In this commentary, we discuss ways healthcare data are often used and how LHS disrupts this cycle, turning data into learning opportunities that inform healthcare practice and future research in real time. We conclude by proposing several ways to make learning from data just as important as the data itself.
Data collection, analysis, and data driven-action cycles have been touted as integral parts of healthcare for decades. Its importance have become more pronounced during the COVID-19 pandemic, where case incidence and mortality data have frequently been iteratively used by governments, public health agencies, and healthcare institutions to inform evolving healthcare resource and service distribution in real time. Unfortunately, these real time responses have often been inequitable, forcing some of the most marginalized healthcare users to have to fend for themselves. Although the pandemic brought healthcare inequities to the forefront of public consciousness, years of data have consistently shown that, for example, racialized populations, and those experiencing low socio-economic status and housing insecurity are more likely to experience poorer health outcomes. COVID-19 data finally forced many institutions and governments to confront these pre-existing disparities and identify ways to provide more equitable pandemic support. This data prompted the province of Ontario—the most populous province in Canada —to redistribute resources to support pandemic responses in hard hit areas and investigate sociodemographic data collection for vaccine distribution at the end of 2020. The federal government also created a pandemic equity model and called for a national socio-demographic data collection initiative . Although the operationalization of these initiatives varied across Canada and within provinces, it answered years of calls for more granular and systematic data collection from community advocates, clinicians, scholars and community health centres.
What are learning health systems?
Rapid data informed responses to care proved that learning health systems (LHS) could be quickly mobilized and findings from routinely collected data used to support short and mid-term healthcare actions to reform how we deliver healthcare interventions that match people’s needs in equitable, responsive, timely and affordable ways. Learning health systems prompts researchers and health focused institutions to not just seek out data but also simultaneously consider multiple factors during data analysis and in the ensuing policy or programmatic response. Researchers are required to take the time to assess what data-informed actions work, to what effect, in which contexts and populations. Although definitions of LHS abound, here, we define it as “the combination of a health system and a research system that at all levels is: 1) anchored on patient needs, perspectives and aspirations; 2) driven by timely data and evidence; 3) supported by appropriate decision supports and aligned governance, financial and delivery arrangements; and 4) enabled with a culture of and competencies for rapid learning and improvement .” Learning health systems may be a relatively new concept within the Canadian health landscape, but aspects of research with real-time impact have been around for several years. Within LHS, data are viewed as a starting point researchers can use to inform practice and subsequent research questions.
Healthcare and data gaps
Despite this innovative view, the quality and depth of data collection and robust analyses continues to vary from one healthcare institution to the next, with data often lacking across the quadruple aims. These data gaps often lead to imbalances in institutions’ level of attention to improving healthcare across the aims and actions informed by the data. Additionally, they infrequently capture the full diversity of the populations that institutions support. Even with this fragmented data, health institutions are often slow to respond to and incorporate data findings into their preexisting healthcare policies and practices in meaningful and impactful ways. They often want additional studies done to bolster or counter these findings before committing to any changes. By the time additional research have been conducted, frequently requiring primary data collection, years have passed and with it, the impact of proposed interventions.

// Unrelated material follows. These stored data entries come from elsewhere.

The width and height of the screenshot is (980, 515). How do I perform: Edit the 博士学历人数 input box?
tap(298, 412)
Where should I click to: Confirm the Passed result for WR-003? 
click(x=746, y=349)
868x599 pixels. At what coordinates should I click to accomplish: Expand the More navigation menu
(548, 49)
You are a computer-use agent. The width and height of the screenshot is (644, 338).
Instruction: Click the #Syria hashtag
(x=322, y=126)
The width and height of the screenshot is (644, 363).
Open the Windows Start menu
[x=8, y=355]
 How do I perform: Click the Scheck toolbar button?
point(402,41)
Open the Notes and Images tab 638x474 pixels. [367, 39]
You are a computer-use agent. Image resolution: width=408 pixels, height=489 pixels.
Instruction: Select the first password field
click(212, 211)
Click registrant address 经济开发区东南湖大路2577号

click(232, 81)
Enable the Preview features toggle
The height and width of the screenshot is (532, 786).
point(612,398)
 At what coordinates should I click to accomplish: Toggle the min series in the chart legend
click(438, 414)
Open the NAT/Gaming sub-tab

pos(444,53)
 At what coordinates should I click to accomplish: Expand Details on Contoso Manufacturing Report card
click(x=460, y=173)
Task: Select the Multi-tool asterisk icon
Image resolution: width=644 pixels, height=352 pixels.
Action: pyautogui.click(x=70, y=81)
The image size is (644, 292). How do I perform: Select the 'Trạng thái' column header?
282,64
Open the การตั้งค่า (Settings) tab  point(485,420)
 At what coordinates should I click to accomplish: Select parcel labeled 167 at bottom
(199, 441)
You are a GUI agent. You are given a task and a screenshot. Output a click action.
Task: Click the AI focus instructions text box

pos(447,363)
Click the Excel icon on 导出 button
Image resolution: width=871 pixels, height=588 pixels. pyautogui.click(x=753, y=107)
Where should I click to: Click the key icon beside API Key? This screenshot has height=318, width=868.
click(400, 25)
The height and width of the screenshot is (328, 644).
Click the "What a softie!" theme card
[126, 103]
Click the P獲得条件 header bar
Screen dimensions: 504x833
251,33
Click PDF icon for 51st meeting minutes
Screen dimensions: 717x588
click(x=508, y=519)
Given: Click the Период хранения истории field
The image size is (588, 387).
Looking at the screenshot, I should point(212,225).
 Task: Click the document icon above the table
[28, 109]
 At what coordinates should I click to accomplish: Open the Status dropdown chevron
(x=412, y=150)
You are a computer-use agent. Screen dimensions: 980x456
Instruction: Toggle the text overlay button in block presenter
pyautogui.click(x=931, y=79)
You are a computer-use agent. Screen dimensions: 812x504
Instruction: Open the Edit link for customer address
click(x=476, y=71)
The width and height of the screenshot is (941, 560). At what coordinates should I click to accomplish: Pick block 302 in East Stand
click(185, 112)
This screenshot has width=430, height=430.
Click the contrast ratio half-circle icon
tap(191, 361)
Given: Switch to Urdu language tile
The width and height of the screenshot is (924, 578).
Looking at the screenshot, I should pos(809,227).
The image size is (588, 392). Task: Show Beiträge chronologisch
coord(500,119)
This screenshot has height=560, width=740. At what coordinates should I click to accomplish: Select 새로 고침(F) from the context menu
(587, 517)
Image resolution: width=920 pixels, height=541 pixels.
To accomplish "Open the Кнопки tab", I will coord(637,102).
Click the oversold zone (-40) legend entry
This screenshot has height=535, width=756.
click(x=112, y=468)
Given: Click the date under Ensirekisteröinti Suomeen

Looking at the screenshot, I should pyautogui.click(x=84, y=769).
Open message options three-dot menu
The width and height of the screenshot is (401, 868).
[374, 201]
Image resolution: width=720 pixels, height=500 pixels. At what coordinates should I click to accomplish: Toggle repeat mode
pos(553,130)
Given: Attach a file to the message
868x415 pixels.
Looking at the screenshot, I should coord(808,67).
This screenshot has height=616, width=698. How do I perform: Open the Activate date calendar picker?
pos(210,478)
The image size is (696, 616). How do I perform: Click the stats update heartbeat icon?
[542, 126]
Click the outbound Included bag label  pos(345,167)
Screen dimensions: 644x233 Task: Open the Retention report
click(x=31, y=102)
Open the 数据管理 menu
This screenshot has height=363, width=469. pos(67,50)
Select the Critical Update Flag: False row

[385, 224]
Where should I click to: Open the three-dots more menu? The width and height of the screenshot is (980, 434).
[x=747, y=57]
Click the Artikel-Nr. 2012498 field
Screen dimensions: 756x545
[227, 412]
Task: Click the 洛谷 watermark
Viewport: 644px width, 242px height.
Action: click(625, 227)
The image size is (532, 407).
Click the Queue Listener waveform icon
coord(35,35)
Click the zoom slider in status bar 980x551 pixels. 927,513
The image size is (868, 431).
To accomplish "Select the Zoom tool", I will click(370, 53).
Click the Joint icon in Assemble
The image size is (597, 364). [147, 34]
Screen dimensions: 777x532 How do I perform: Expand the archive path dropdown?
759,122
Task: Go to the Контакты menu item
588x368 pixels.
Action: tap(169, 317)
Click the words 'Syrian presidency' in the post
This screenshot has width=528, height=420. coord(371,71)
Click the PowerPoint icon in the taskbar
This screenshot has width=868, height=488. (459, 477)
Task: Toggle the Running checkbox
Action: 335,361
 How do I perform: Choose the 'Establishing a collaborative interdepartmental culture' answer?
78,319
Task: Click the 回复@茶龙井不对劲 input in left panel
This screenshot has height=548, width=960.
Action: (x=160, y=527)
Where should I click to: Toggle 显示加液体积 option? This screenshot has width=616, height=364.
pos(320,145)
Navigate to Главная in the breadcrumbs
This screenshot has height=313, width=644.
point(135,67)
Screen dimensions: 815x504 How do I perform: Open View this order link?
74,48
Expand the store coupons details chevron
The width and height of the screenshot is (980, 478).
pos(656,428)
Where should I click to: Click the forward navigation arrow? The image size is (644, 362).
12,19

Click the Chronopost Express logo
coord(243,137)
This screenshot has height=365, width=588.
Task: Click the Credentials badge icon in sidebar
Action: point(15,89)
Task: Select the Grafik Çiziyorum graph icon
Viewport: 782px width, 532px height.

A closer look at the type of equity-related data that are routinely collected, how they are analyzed and used within Canadian healthcare systems reveals that this is habitually done in a piecemeal, disjointed and time limited fashion. This leaves large gaps in information about participant and community socio-demographics, meaningful experiences and person-centered outcomes, perceived healthcare service quality and delivery as well as areas for improvement. Additionally, data capturing the social determinants of health are rarely equitably collected and/or analyzed, leaving many experiencing social and structural disparities uncounted and at the margins of improvement efforts. These gaps are often perceived by many researchers as an indication that more data is needed instead of an opportunity to take time to critically analyze and iteratively learn from various sources of well-organized and routinely collected data. This perpetual cycle of data collection and analysis leaves one to wonder whether healthcare has a data problem or a learning problem. In this commentary, we discuss the ways healthcare data are often used and how learning health systems disrupts this cycle, turning data into learning opportunities that inform healthcare practice and future research in real time.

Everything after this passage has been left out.